→ **Stored items**:
((

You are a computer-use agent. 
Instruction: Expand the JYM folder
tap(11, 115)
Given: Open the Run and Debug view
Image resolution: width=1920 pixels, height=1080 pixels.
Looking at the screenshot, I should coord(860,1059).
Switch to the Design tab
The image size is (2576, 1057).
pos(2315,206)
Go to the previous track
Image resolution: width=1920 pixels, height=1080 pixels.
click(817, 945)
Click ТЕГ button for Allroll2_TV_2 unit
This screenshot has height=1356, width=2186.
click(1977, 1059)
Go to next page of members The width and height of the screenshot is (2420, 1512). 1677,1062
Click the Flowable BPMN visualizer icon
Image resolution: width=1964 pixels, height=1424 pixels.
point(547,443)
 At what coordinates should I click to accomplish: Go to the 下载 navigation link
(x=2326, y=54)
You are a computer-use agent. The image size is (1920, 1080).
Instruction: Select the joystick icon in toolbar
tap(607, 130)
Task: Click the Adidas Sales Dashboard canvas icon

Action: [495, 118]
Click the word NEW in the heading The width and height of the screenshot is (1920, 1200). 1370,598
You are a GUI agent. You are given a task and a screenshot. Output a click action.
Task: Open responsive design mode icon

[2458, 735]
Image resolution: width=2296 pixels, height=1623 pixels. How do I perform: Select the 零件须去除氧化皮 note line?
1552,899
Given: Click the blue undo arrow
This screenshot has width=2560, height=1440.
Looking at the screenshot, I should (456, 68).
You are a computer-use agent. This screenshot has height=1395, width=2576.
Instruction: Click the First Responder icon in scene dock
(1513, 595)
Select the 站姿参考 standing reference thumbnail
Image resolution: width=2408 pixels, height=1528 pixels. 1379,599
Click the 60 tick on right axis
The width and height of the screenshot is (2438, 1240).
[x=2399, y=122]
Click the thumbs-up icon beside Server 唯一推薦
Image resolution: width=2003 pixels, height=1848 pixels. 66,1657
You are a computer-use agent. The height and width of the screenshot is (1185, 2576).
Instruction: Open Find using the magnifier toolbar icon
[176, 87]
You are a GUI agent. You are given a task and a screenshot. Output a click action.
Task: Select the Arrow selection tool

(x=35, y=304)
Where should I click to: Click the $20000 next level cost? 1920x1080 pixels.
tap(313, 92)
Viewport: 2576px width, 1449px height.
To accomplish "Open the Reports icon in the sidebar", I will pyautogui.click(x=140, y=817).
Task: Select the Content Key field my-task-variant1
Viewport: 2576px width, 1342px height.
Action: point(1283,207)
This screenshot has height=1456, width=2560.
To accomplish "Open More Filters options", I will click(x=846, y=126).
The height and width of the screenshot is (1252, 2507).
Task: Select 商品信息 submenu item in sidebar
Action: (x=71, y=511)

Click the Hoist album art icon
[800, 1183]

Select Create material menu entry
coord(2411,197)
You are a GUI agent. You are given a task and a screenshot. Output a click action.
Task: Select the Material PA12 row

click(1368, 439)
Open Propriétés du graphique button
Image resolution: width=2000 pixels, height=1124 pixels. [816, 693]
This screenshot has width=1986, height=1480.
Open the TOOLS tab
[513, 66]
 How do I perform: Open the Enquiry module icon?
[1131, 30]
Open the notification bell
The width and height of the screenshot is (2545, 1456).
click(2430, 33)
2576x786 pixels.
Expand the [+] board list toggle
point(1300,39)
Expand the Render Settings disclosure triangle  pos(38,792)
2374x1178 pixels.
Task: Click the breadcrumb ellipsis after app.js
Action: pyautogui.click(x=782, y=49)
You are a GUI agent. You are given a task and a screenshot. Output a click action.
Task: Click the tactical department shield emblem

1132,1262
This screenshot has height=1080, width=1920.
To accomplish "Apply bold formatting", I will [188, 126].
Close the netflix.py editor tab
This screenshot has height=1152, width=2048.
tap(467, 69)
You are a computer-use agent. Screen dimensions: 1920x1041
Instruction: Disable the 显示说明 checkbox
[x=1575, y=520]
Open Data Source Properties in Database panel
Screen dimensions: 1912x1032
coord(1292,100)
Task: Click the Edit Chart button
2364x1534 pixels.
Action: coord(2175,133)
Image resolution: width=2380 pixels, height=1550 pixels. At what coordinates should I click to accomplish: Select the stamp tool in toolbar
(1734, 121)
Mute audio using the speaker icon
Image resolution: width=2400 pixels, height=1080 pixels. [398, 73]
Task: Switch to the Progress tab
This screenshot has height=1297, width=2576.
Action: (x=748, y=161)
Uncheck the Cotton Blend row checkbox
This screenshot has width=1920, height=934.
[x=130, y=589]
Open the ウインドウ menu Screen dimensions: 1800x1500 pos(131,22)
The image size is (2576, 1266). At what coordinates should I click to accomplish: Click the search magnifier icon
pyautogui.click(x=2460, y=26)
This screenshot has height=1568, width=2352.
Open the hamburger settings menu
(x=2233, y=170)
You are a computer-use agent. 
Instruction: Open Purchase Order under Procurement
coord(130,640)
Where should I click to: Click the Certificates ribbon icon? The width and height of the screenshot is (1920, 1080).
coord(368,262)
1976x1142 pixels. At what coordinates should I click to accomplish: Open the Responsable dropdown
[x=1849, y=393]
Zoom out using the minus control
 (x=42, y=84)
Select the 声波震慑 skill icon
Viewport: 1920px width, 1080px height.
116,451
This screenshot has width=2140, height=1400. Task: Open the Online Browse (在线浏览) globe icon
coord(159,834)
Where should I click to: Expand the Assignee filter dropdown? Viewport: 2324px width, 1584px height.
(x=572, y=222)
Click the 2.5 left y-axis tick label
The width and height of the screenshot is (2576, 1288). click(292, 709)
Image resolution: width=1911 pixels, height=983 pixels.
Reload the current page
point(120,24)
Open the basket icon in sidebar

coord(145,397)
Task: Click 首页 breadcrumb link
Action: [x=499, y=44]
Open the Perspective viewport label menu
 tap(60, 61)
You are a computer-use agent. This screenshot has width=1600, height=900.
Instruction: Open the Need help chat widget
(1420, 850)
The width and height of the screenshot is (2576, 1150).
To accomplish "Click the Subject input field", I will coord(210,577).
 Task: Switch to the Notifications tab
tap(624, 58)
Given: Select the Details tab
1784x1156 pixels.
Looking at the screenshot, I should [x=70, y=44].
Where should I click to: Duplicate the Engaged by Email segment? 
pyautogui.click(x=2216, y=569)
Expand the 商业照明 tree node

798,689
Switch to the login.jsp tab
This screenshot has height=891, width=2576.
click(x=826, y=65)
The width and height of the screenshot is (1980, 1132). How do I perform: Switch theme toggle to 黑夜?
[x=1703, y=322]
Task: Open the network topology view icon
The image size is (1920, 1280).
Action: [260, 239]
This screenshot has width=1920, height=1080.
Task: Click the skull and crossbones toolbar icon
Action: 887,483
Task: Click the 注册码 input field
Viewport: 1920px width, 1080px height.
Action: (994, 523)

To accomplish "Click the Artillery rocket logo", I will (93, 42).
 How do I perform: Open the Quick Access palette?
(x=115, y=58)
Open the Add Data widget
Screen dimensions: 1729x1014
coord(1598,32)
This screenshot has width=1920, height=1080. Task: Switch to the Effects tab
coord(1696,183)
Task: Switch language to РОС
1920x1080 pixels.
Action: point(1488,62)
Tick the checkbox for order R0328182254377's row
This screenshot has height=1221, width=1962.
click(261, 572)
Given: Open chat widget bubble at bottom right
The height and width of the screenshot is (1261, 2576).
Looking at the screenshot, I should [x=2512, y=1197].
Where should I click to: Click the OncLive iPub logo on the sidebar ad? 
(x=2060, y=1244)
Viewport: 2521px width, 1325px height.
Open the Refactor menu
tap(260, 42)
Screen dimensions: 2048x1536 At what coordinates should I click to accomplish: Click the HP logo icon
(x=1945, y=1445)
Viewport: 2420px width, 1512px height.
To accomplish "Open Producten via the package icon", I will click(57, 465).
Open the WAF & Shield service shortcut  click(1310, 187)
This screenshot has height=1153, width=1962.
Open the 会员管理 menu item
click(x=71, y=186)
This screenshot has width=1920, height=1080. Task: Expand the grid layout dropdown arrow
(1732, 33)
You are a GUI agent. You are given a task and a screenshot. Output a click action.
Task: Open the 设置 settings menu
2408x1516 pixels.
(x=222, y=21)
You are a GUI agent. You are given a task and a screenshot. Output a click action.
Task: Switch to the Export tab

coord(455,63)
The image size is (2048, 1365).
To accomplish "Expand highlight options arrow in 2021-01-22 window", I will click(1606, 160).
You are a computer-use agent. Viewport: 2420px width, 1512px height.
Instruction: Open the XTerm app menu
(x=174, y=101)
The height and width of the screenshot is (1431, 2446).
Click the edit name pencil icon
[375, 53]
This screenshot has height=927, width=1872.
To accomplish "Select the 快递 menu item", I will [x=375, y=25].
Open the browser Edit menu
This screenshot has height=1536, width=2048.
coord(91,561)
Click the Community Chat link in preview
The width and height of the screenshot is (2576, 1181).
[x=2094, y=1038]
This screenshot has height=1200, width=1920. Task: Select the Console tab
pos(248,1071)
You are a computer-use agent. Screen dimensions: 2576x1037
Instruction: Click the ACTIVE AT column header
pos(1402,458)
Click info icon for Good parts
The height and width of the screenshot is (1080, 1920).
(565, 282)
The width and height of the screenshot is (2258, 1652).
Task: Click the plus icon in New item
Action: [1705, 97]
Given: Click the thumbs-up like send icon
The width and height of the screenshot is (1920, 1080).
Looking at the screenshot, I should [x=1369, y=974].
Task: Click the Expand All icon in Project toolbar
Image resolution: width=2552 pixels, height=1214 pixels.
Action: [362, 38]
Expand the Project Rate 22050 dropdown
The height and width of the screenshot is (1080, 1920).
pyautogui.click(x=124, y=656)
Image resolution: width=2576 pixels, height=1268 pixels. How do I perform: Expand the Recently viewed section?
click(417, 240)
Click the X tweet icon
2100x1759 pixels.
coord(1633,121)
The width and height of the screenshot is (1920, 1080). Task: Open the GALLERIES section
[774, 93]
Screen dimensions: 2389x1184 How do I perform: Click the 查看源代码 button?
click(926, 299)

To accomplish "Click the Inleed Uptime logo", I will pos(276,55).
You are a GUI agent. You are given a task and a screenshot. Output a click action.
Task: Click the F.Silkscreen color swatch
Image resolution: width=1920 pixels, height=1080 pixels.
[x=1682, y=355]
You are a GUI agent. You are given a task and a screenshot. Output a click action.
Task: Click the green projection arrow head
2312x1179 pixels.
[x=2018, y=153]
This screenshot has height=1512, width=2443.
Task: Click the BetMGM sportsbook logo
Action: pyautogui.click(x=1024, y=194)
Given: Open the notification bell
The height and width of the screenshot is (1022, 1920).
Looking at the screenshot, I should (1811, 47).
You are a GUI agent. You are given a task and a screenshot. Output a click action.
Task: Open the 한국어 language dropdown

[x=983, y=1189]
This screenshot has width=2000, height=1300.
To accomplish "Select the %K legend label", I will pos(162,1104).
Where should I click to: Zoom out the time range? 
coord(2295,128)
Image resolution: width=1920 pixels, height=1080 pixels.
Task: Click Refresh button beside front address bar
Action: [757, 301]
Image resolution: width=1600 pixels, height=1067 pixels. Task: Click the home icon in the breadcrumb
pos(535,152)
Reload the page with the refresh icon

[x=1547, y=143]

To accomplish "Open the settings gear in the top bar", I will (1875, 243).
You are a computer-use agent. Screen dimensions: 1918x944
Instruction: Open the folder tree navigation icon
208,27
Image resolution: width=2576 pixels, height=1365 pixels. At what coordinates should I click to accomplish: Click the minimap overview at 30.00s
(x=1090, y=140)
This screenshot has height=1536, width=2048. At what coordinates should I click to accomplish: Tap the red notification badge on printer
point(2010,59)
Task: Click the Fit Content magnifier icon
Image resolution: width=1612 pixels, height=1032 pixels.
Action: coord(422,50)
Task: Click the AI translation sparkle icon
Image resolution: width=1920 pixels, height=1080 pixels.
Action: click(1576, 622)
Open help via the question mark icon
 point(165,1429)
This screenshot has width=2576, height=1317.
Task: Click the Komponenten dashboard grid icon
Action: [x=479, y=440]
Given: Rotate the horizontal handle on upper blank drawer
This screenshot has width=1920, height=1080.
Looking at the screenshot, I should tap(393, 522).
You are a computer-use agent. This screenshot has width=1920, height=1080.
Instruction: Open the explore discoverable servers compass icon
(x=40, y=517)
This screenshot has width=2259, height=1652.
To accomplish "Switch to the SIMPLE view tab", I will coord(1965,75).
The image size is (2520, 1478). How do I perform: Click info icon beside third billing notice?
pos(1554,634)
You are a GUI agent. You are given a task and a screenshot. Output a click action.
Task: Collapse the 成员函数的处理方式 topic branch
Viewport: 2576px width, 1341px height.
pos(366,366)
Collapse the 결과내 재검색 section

))

→ **YOUR OBJECTIVE**:
Copy the lines above exactly. Start with the line containing "2576x786 pixels.", end with the line containing "You are a computer-use agent. Screen dimensions: 1920x1041", and include both.

→ **RESPONSE AREA**:
2576x786 pixels.
Expand the [+] board list toggle
point(1300,39)
Expand the Render Settings disclosure triangle  pos(38,792)
2374x1178 pixels.
Task: Click the breadcrumb ellipsis after app.js
Action: pyautogui.click(x=782, y=49)
You are a GUI agent. You are given a task and a screenshot. Output a click action.
Task: Click the tactical department shield emblem

1132,1262
This screenshot has height=1080, width=1920.
To accomplish "Apply bold formatting", I will [188, 126].
Close the netflix.py editor tab
This screenshot has height=1152, width=2048.
tap(467, 69)
You are a computer-use agent. Screen dimensions: 1920x1041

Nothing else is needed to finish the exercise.